I've worked as a paid (PT) #community engagement officer for a small charity. I feel much more able to speak and work for groups when I have, at least, some basic financial support.

@perigee @rachelcoldicutt @gerwitz

However, I do see a positive in the #Mastodon moderation anti-harassment standards being enforced.

That, at least, reduces the burden of #emotional labour for #minorities and the #disabled. Protect the #diversity you want to see and it's more likely to flourish.

#fediverse :fediverse:

@rachelcoldicutt Yep agreed it's about making space and taking responsibility. I like Emma Dabiri's call to change the way we talk about it though, to talk about coalition rather than allyship, where allyship can re-inforce power structures. I've not thought about it but maybe there's an interesting take on federation/instances to explore here. She's not in favour of twitter-style pile-ons and social media in general though.

@rachelcoldicutt Yes it's a short and really good book I think. I recommend her more recent interview with blindboy as a summary of it

@rachelcoldicutt @yaxu I must prefer to have and to be an accomplice rather than an ally :) I like this idea of resources minorities to take leadership positions, could we fund it by a voluntary 'privilege' tax?

@ritawild @rachelcoldicutt Could just become yet another assertion of privilege and whiteness. I do recommend checking out Dabiri's work for some clarity on this sort of thing https://www.youtube.com/watch?v=hGPRb1HAeqU

@rachelcoldicutt I wonder how much it depends on how the space itself was constructed too. It feels like there can be a tension between the people a space is hosted for, the people hosting it, and the relationship between those and other spaces. ie who is holding the space, why, and how much has been explicitly set out up front vs being decided on the fly?

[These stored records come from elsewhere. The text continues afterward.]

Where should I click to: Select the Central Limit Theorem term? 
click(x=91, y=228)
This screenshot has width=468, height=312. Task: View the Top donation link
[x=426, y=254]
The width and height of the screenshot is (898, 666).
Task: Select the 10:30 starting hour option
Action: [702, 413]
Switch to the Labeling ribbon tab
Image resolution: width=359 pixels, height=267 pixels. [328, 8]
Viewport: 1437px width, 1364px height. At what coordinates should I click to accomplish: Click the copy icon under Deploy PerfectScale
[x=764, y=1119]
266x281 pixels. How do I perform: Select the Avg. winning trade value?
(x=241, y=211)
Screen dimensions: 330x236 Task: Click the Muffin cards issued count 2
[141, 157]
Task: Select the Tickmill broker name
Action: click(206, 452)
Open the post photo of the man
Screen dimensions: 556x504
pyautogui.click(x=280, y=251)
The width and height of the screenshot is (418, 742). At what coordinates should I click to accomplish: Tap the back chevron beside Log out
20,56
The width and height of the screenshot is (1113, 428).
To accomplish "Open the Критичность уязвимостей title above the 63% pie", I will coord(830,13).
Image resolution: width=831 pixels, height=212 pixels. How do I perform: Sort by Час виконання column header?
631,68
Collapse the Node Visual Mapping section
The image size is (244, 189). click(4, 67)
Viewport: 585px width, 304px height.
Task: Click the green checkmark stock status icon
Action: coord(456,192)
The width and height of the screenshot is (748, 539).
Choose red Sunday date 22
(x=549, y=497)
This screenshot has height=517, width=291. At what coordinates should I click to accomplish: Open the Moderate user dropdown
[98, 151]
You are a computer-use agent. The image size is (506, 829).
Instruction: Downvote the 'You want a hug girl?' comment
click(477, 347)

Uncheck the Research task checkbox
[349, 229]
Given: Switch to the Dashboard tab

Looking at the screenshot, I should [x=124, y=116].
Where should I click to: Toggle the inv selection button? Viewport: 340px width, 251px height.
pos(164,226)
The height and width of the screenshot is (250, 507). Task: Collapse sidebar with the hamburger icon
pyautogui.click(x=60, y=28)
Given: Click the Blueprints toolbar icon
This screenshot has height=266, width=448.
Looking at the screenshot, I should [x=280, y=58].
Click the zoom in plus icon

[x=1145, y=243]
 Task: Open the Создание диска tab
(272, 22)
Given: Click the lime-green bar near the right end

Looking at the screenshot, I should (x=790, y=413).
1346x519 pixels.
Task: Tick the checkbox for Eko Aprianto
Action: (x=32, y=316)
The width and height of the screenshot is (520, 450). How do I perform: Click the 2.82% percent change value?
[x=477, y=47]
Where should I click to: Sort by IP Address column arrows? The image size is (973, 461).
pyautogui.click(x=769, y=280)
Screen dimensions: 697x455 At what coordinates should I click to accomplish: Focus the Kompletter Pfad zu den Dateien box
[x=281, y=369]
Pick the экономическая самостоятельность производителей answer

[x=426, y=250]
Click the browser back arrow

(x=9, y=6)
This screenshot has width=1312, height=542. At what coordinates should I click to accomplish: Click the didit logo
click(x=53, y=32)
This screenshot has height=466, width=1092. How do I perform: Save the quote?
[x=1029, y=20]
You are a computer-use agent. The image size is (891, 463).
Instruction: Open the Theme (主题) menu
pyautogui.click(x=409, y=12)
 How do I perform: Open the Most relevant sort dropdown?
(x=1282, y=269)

@rachelcoldicutt A bit of me sees it as analogous to tourism in groups. If you're in an excursion group, then how much of the behaviour of the group is up to the group members, the group guide, and/or the culture being visited?

None of that actually helps me find any answers though, other than integration takes a long time, and has to come from a sense of mutual respect for viewpoints and history, else we're doomed to fail.

@scribe I think this assumes that power dynamics are equal. I completely get and have a lot of time for people who have spent a lot of time setting up intentional communities, but doing that without an awareness of power and privilege and the reality of different lived experiences is not going to be inclusive and is, ultimately, not respectful.

@rachelcoldicutt Agree 100% - and equality within a space is a rare mix of top-down leaders/hosters valuing it, and bottom-up emergent attitudes. We're at a fascinating point in history - never before have so many groups been able to "interact" and access each other so readily. I know the pressure is to change everything instantly, but there's also a context of thouands of years of tribalism and disconnectedness, and I think we need to have an aspect that thinks ahead another thousand years.